# So the first fish thread got me thinking...



## jasonr (Mar 23, 2009)

Whats the most unusual fish you have ever caught?

Back when I had my saltwater tank I had a pesky Damsil in there and he was almost impossible to catch. ALMOST!!!


----------



## JAM (Jul 22, 2002)

A Sturgeon on Metal Cape Point..

JAM


----------



## GreenFord (Apr 11, 2009)

jasonr said:


> Whats the most unusual fish you have ever caught?
> 
> Back when I had my saltwater tank I had a pesky Damsil in there and he was almost impossible to catch. ALMOST!!!


Sounds like me. I had a Naso Tang I had to remove from one of my tanks, grabed the daughters snoopy pole and went to work. He was a big beauty and I wanted him out safe. He was fine for the 3 years after that. 
Here's a pic of him in the tank.


----------



## dirtyhandslopez (Nov 17, 2006)

Gold fish from a moat around a castle. Place was loaded up with them. Those and stunted roach.


----------



## Ryan Y (Dec 1, 2005)

Conger EEl.


----------



## RuddeDogg (Mar 20, 2004)

BossDogg. Thought I caught the Creature from the Black Lagoon. Seriously though, the first Monk fish I ever caught. Dam thing scared the Holy Hell out of. I screamed like a little girl and cut the line. Guy next me said, "What the hell are ya doin? That's good eatin!!!!" I said, "Nothin that *&^%$ ugly can be good to eat." Boy was I wrong.


----------



## Suds (Apr 17, 2010)

A hog choke. It's a chunky little flatfish about 8" long.


----------



## Juvenass (Nov 23, 2010)

Here in Trinidad we have a fish called a Crappo fish (local name), damn thing ugly.... real ugly.... First time catch is a heart stopper.


----------



## citation (Dec 8, 2010)

Probably a remora


----------



## cutbait91 (Nov 9, 2009)

stargazer, wish i knew they were electric before i grabbed it, OUCH!


----------



## jasonr (Mar 23, 2009)

Getting some replies of fish I havent heven heard of and things I never would have thought would take your bait. Awesome guys!


----------



## uncdub13 (Aug 9, 2003)

Caught a blacktip shark in the surf that I had tagged 2 years prior in the exact same spot. Caught one with my friend's rig in its mouth that was lost at the other end of the island a few nights prior. But I guess those are unusual catches, not unusual fish. Caught a few stargazers on lures, watched Ryan pull up a large spiney lobster with my rod and a bucktail.


----------



## Juvenass (Nov 23, 2010)

If the Remora was in response to the Crappo fish, no it's not a Remora, here we call those Pilot fish as they hook to every and anything. The crappo fish looks like it has a frog head with a fish tail..... LOL. I'll try to get a pic of one next time I happen to catch one.


----------



## citation (Dec 8, 2010)

Juvenass said:


> If the Remora was in response to the Crappo fish, no it's not a Remora, here we call those Pilot fish as they hook to every and anything. The crappo fish looks like it has a frog head with a fish tail..... LOL. I'll try to get a pic of one next time I happen to catch one.

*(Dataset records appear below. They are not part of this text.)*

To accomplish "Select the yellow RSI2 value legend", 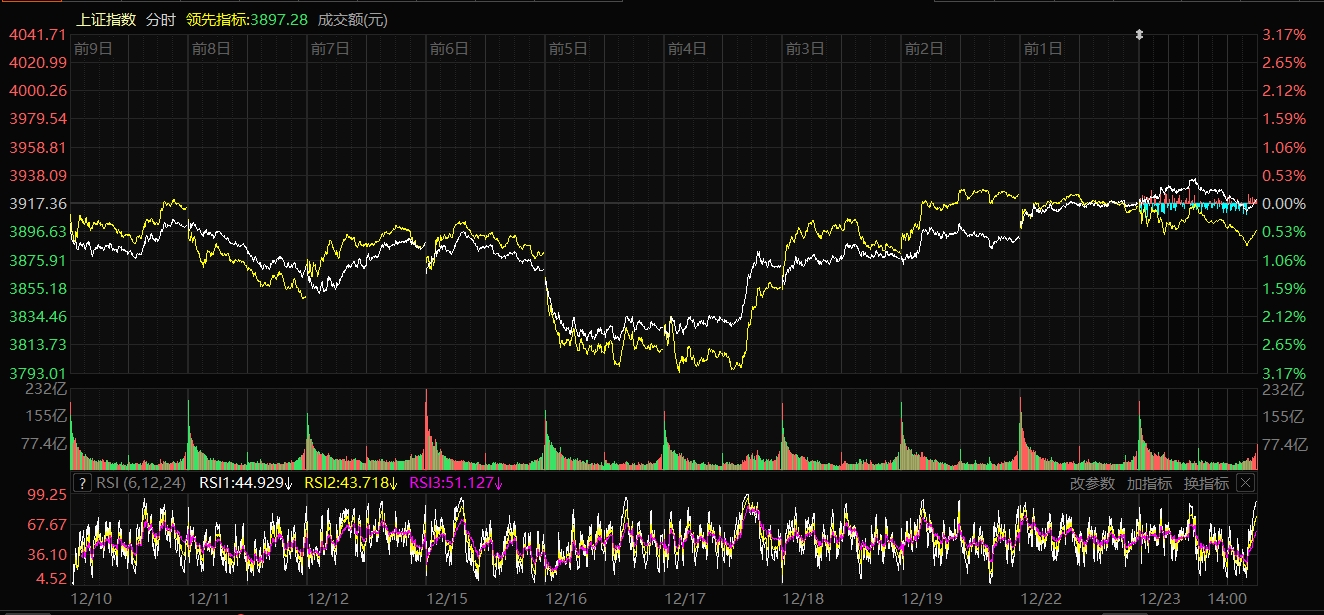I will coord(351,484).
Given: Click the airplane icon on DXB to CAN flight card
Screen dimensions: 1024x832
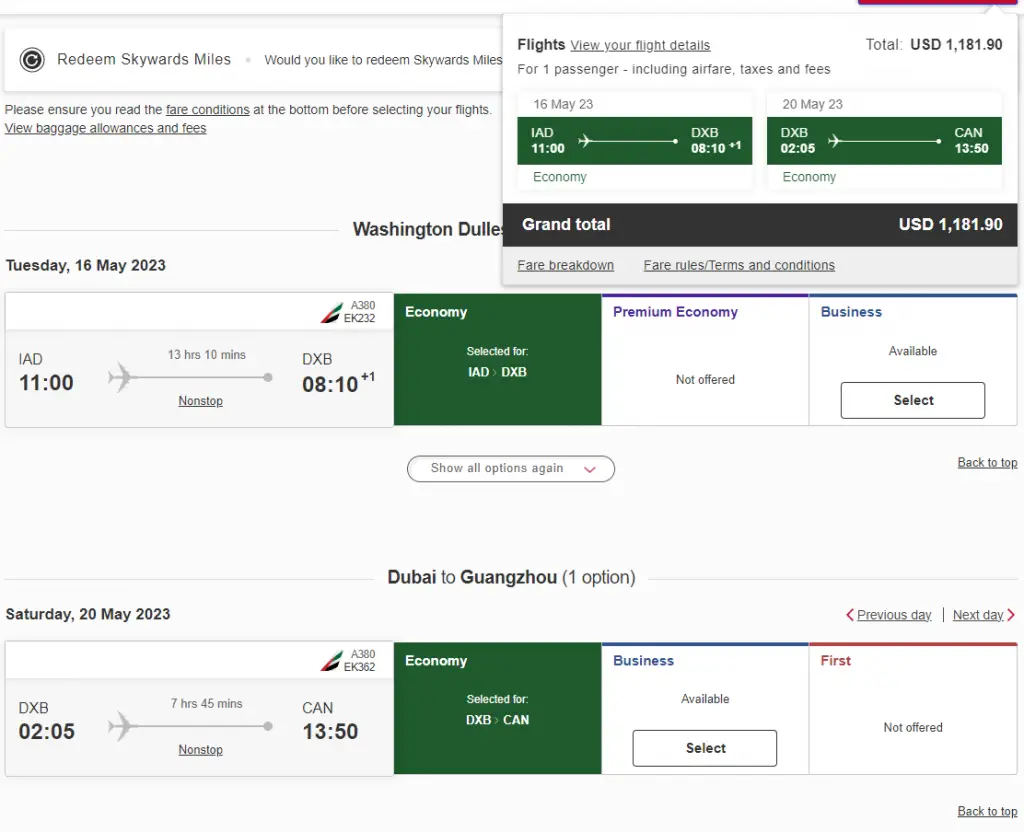Looking at the screenshot, I should pos(121,726).

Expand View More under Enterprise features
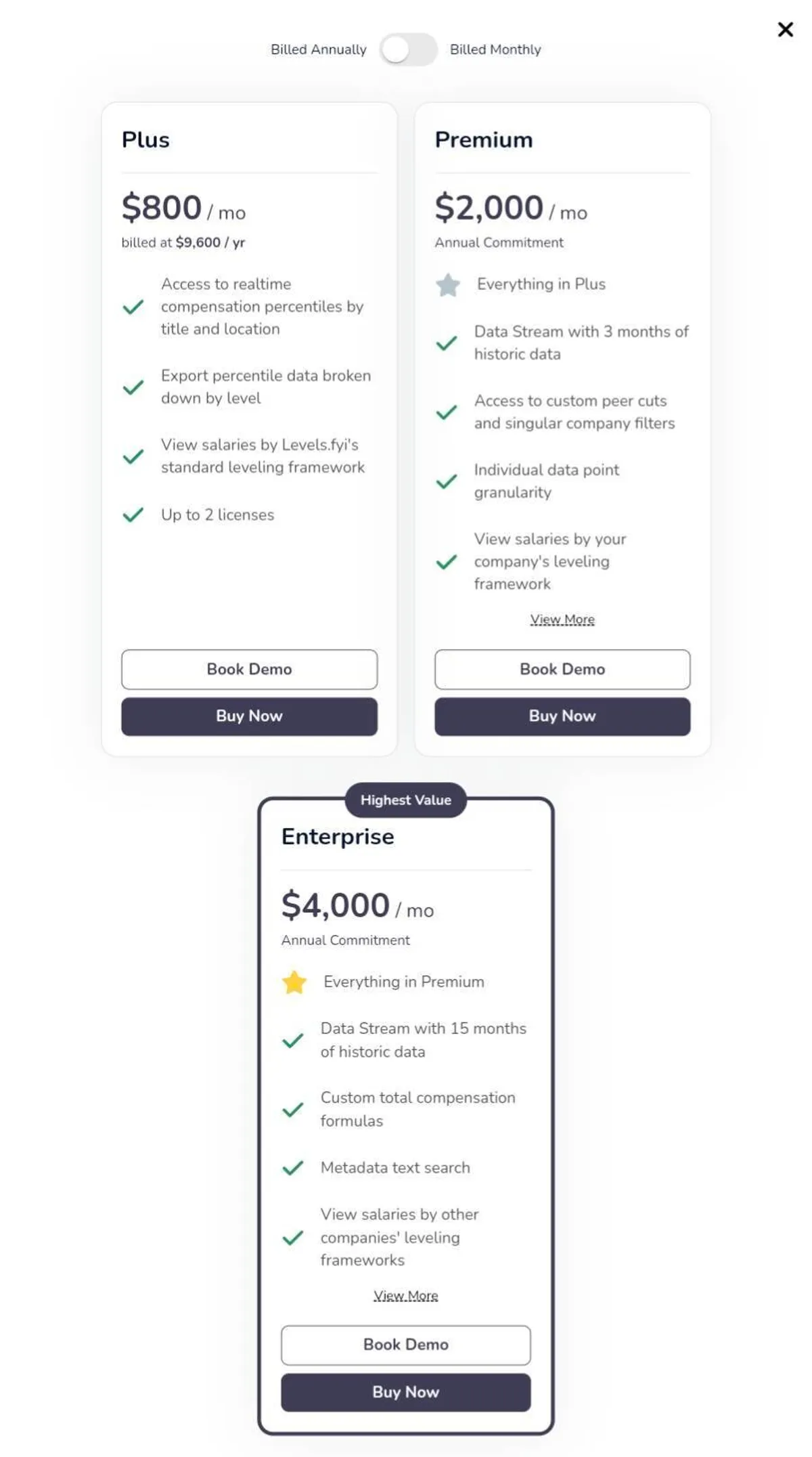tap(405, 1295)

No a remora is probably the most unusual fish i have caught. I have no idea what a crappo fish is. Sorry didnt mean to confuse you.


----------



## Dr. Bubba (Nov 9, 1999)

atlantic moonfish
banded drum


----------



## Juvenass (Nov 23, 2010)

Juvenass said:


> If the Remora was in response to the Crappo fish, no it's not a Remora, here we call those Pilot fish as they hook to every and anything. The crappo fish looks like it has a frog head with a fish tail..... LOL. I'll try to get a pic of one next time I happen to catch one.


Ok, hope this is how you add pics, so as promised, a (local name) crappo fish


----------



## twitch (Jan 29, 2008)

A Monk fish that had eaten a whole Bufflehead. I caught him behind Oregon Inlet while trout fishing in late December about 10-15 years ago


----------



## Garboman (Jul 22, 2010)

14 foot Nurse shark at night while Drum fishing at the Point in late May. Around 4:00 AM I hooked up at the tip of the Point........one hour later 1/2 mile into the hook I got it beached, thought all the while that I had a 100 pound Cobia on......no knife or pliers....had to get the hook out with bare hands...........I told the Shark that if he bit me.........he was getting left high and dry on the beach...........Shark let me get the hook out and and after a bit I got him back out to sea.....all tail but still the largest fish I have taken off the beach...


----------



## sunburntspike (Oct 4, 2010)

sea robin off o.c. oceanside pier,freaked me out when it fell off the hook and started walking on it's fins


----------



## Juvenass (Nov 23, 2010)

Juvenass said:


> Ok, hope this is how you add pics, so as promised, a (local name) crappo fish


----------



## Magged Out (Oct 31, 2007)

Bowfin..... Dam thing jumped like 3' outta the water,couple times. Glad i took a pic! never caught 1 since


----------



## sunburntspike (Oct 4, 2010)

Juvenass said:


> Juvenass said:
> 
> 
> > Ok, hope this is how you add pics, so as promised, a (local name) crappo fish
> ...


----------



## Juvenass (Nov 23, 2010)

Guess that means I've sinned too, catch those in heaps some times..... I've heard from some local fisherman though that they flesh eats like shark......


----------



## Aaron T (May 9, 2000)

a remora off a pier in Gulf Shores Alabama. Didnt know you could catch one since I thought they are always attached to something bigger and mooching


----------



## andrews (Jul 20, 2009)

Juvenass said:


> Guess that means I've sinned too, catch those in heaps some times..... I've heard from some local fisherman though that they flesh eats like shark......


More like pudding, they're pretty bad. I'll try one again this summer cooking it a different way and see how it is. My strangest fish was a houndfish, never seen one before in my life, then yanked one in while I was goofing around with a spoon in an inlet, next cast, caught another. It was odd.


----------